Pandavas won the eighteen day battle, but it was a victory that deeply troubled all except those who were able to understand things on the divine level (chiefly Krishna, Vyasa, and Bhishma the Bharata patriarch who was symbal of the virtues of the era now passing away). The Pandavas' five sons by Draupadi, as well as Bhimasena and Arjuna Pandava's two sons by two other mothers (respectively, the young warriors and Abhimanyu, were all tragic victims in the war. Worse perhaps, the Pandava victory was won by the Pandavas slaying, in succession, four men who were like fathers to them: Bhishma, their teacher Drona , Karna (who was, though none of the Pandavas knew it, the first born, pre-marital, son of their mother), and their maternal uncle Shalya (all four of these men were, in succession, 'supreme commanders' of Duryodhana's army during the war). Equally troubling was the fact that the killing of the first three of these 'respected elders,' and of some other enemy warriors as well, was accomplished only through ' trickery', most of which were suggested by Krishna Vasudeva as absolutely required by the circumstances. The ethical gaps were not resolved to anyone's satisfaction on the surface of the narrative and the aftermath of the war was dominated by a sense of horror and malaise. Yudhishthira alone was terribly troubled, but his sense of the war's wrongfulness persisted to the end of the text, in spite of the fact that everyone else, from his wife to Krishna Vasudeva, told him the war was right and good; in spite of the fact that the dying patriarch Bhishma lectured him at length on all aspects of the Good Law (the Duties and Responsibilities of Kings, which have rightful violence at their center; the ambiguities of Righteousness in abnormal circumstances; and the absolute perspective of a beatitude that ultimately transcends the oppositions of good versus bad, right versus wrong, pleasant versus unpleasant, etc.); in

spite of the fact that he performed a grand Horse Sacrifice as expiation for the putative wrong of the war.

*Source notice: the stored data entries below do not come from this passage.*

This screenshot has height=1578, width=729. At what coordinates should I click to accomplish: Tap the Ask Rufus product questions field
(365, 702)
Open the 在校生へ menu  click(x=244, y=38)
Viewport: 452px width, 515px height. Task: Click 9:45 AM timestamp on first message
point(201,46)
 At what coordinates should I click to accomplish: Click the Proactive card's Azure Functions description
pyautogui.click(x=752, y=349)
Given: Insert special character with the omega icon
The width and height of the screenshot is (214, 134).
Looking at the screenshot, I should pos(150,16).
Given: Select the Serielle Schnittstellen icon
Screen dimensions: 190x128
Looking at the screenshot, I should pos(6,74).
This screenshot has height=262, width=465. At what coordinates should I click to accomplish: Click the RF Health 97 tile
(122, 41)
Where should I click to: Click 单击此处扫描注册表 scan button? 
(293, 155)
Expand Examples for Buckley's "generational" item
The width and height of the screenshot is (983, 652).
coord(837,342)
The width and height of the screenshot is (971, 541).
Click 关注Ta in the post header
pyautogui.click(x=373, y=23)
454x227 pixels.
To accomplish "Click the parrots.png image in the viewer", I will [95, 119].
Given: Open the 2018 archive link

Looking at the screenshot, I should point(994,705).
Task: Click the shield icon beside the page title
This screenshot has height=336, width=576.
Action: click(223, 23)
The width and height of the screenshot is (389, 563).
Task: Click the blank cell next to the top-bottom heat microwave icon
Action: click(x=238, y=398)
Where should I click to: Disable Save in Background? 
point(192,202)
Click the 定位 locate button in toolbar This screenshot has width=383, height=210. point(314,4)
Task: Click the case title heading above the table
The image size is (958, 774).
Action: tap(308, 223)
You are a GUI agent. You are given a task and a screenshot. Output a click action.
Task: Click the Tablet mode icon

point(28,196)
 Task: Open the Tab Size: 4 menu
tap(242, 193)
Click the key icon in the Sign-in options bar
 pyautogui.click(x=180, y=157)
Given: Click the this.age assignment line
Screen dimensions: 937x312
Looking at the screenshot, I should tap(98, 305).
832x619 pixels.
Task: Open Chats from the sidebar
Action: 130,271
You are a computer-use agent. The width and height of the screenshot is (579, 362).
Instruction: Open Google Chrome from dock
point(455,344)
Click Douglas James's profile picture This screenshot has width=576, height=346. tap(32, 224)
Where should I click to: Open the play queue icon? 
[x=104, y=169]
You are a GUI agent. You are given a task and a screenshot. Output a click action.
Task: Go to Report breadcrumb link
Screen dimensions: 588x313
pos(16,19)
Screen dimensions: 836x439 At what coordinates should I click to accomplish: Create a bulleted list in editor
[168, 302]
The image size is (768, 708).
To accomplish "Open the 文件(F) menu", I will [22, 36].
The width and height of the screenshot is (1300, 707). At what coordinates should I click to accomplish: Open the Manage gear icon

These debates and instructions and the account of this Horse Sacrifice are told at some length after the massive and narrative of the battle; they form a deliberate tale of pacification that aims to neutralize the inevitable reactions of the war. In the years that follow the war Dhritarashtra and his queen Gandhari , and Kunti , the mother of the Pandavas, lived a life of asceticism in a forest retreat and died with yogic calm in a forest fire. Krishna Vasudeva departed from this earth thirty-six years after the war. When they learned of this, the Pandavas believed it time for them to leave this world too and they embarked upon the 'Great Journey,' which involved walking north toward the polar mountain, that is toward the heavenly worlds, until one's body dropped dead. One by one Draupadi and the younger Pandavas died along the way until Yudhishthira was left alone with a dog that had followed him all the way. Yudhishthira made it to the gate of heaven and there refused the order to drive the dog back, at which point the dog was revealed to be an incarnate form of the God Dharma (the God who was Yudhishthira's actual, physical father), who was there to test Yudhishthira's virtue. Once in heaven Yudhishthira faced one final test of his virtue: He saw only the Dhartarashtra Clan in heaven, and he was told that his brothers were in hell. He insisted on joining his brothers in hell, if that were the case! It was then revealed that they were really in heaven, that this illusion had been one final test for him. End.